If you need json-file (for compatibility with log shippers like Filebeat or Fluentd):
{
"log-driver": "json-file",
"log-opts": {
"max-size": "10m",
"max-file": "3"
}
}
Monitor Log File Growth
Set up a cron job to alert you when Docker log files grow unexpectedly:
# Add to /etc/cron.daily/docker-log-watch
#!/bin/bash
THRESHOLD_MB=500
for logfile in /var/lib/docker/containers/*/*-json.log; do
size_mb=$(du -m "$logfile" | cut -f1)
if [ "$size_mb" -gt "$THRESHOLD_MB" ]; then
echo "WARNING: $logfile is ${size_mb}MB" |
mail -s "Docker log size alert" admin@example.com
fi
done
For production servers, consider using CWH Monitoring which provides infrastructure-level disk usage alerts with your choice of notification channels (email, SMS, Slack, PagerDuty).
Ship Logs Externally (Recommended for Production)
The best way to prevent local disk exhaustion from logs is to not store them locally. Ship logs to a centralized system and keep local rotation tight:
- CWH Graylog — use Docker’s
gelfdriver:docker run --log-driver gelf --log-opt gelf-address=udp://graylog.example.com:12201 ... - Grafana Loki — install the Docker plugin:
docker plugin install grafana/loki-docker-driver - Syslog — use the
syslogdriver:docker run --log-driver syslog --log-opt syslog-address=tcp://syslog.example.com:514 ...
With external shipping, you can set local logs to max-size: 5m and max-file: 2 while keeping full history in the central store.
When to Escalate
Most Docker log disk issues are solvable with the steps above. Here’s when you might need help:
- Disk is 100% full and Docker won’t start: Use
sudo truncate -s 0directly from the host shell on the largest-json.logfiles. If Docker itself won’t start, you may need to manually delete log files (not truncate) to free inodes. - Legitimate high-volume logs (e.g., a busy web server or API gateway): This is a scaling sign — consider CWH Monitoring for log aggregation or upgrading to Dedicated Servers for higher I/O and larger storage.
- Multiple VPSes with the same problem: Set up centralized logging with CWH Cloud VPS running Graylog or Loki, so you can search logs across all servers from one place.
- You don’t want to manage this yourself: CWH Managed Support can configure Docker logging, set up log shipping, monitor disk usage, and respond to alerts on your behalf. Our Tier 1 plan covers setup and configuration; Tier 2 adds proactive monitoring and incident response.
Sources and Command Notes
This post was refreshed in May 2026 against Docker documentation. The Docker logging configuration example and inspect command were smoke-tested locally with Docker 29.2.0. Restarting Docker affects running containers, so plan a maintenance window on production servers.
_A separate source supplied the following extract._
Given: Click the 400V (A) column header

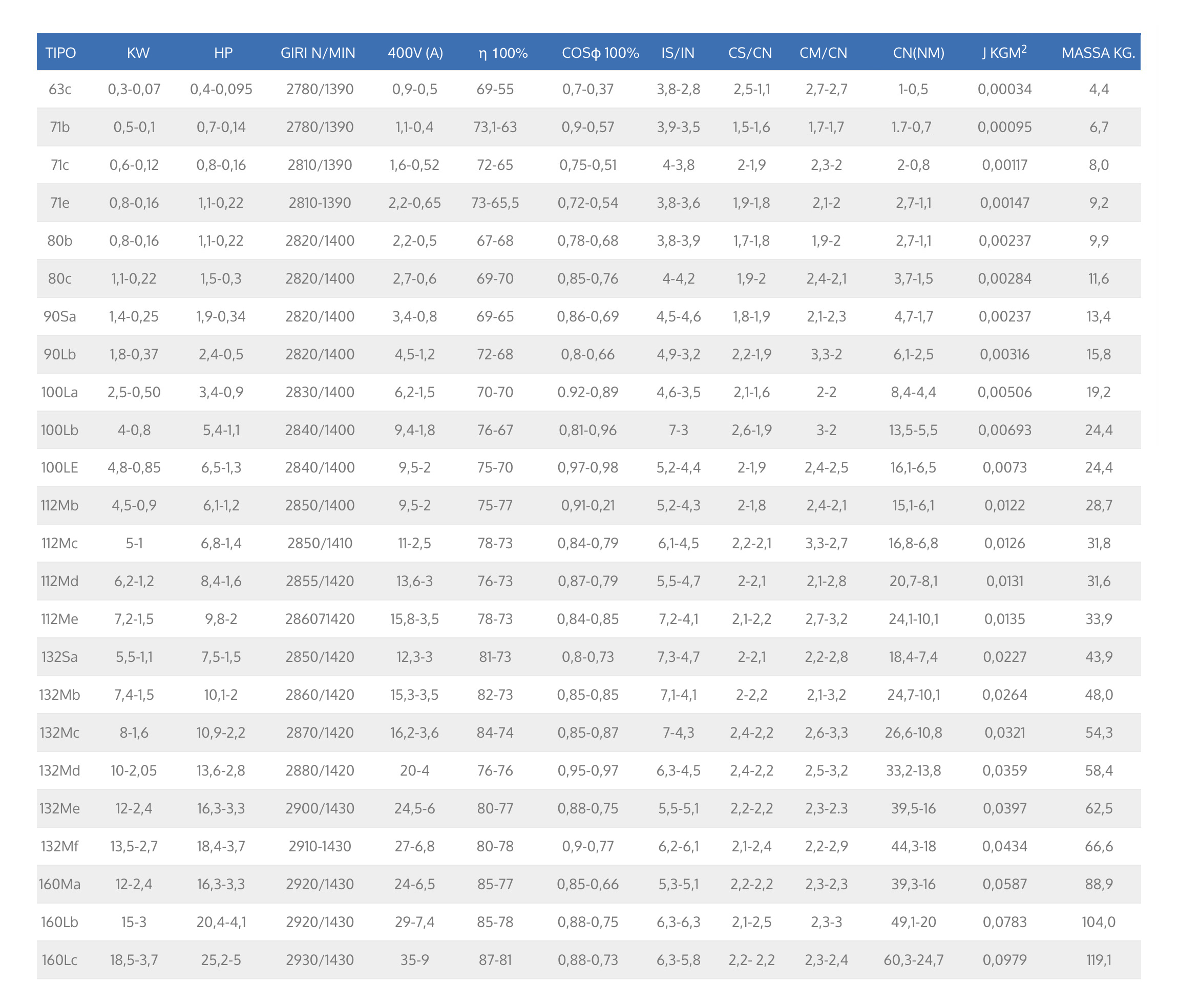Looking at the screenshot, I should [x=415, y=53].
- Docker json-file logging driver documentation
- Docker local logging driver documentation
- Docker logging configuration documentation
- Docker pruning documentation
Related Issues
- Why Your Docker Container Keeps Restarting (and How to Fix It) — A restarting container in an error loop is a common cause of log flooding. Fix the crash loop, and the log problem often solves itself.
- Your Linux Server Disk Is Full: A Systematic Guide to Finding and Freeing Up Space — Our general-purpose disk troubleshooting guide covers all the other things that fill up a server disk, from database growth to old kernels to application upload directories.
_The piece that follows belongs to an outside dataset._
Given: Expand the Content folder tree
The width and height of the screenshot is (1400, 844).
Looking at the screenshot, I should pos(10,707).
- Monitoring Stacks for Small Teams: Choosing the Right One When Uptime Isn’t Enough — If you’re setting up centralized log shipping, this comparison of Graylog, Loki, Netdata, and Prometheus will help you choose the right stack for your team.
- Set Up Authentik for Self-Hosted SSO: Complete Guide — Authentik generates authentication logs; learn how to handle them alongside your Docker logs for a complete observability picture.
- Your Server Is Compromised: Incident Response Guide — Abnormal log growth can be an indicator of compromise. Learn the complete incident response workflow, from containment to recovery.
Disk space is a finite resource, but with the right Docker logging configuration, it doesn’t have to be a constant worry. Configure rotation once, set up monitoring, and you’ll only think about container logs again when you’re shipping them somewhere useful — not scrambling to free up space at 2 AM.